Today, crude oil futures soared to $ 105 a barrel, after the European Central Bank said it was ready to act, that would protect the euro from collapse. It also will support further increases in oil prices provided the data on employment in the United States, which were much better than expected. Report of the U.S. government showed that the number of Americans who have filed for unemployment benefits fell to a four-year low, leading to a decrease in concern about weakening economic growth in the largest consumer of oil in the world. Oil prices rose amid signs of a slowdown in the U.S., because the weak data reinforces expectations the Fed to enter the third round of quantitative easing to stimulate the economy.
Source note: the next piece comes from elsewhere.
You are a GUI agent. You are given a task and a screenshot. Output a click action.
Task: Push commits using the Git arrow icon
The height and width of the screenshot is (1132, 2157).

President Mario Draghi has promised to do everything necessary to protect the euro from collapse. He also said that the biggest problem in the market now is not economic weakness, and lack of confidence in solving the current debt crisis in the euro area.
The spread of the debt crisis in the euro area, along with other political and economic factors, led to swings in energy prices on the background of falling demand due to the tense situation in the Middle East.
Analysts expect volatility to continue, as the prospects for economic stimulus in the U.S. are putting pressure on the market.
Volatility also contributed to the reduction of corporate income among major oil companies that have already been affected by slowing demand in connection with the debt crisis in Europe.
Shell - the second-largest Western oil company in the world, said profit fell to about $ 6.0 billion from $ 8.0 billion last year. The fall was due to lower oil prices and rising operating costs.
Exxon Mobil Corp (XOM.N) - World's largest publicly traded oil company said a decline in quarterly profit, driven by lower oil and gas.
The cost of the September futures on U.S. light crude oil WTI (Light Sweet Crude Oil) on the NYMEX is now at $ 89.49 a barrel.
September futures price for North Sea Brent crude oil mixture increased to $ 105.21 a barrel on the ICE Futures Europe Exchange.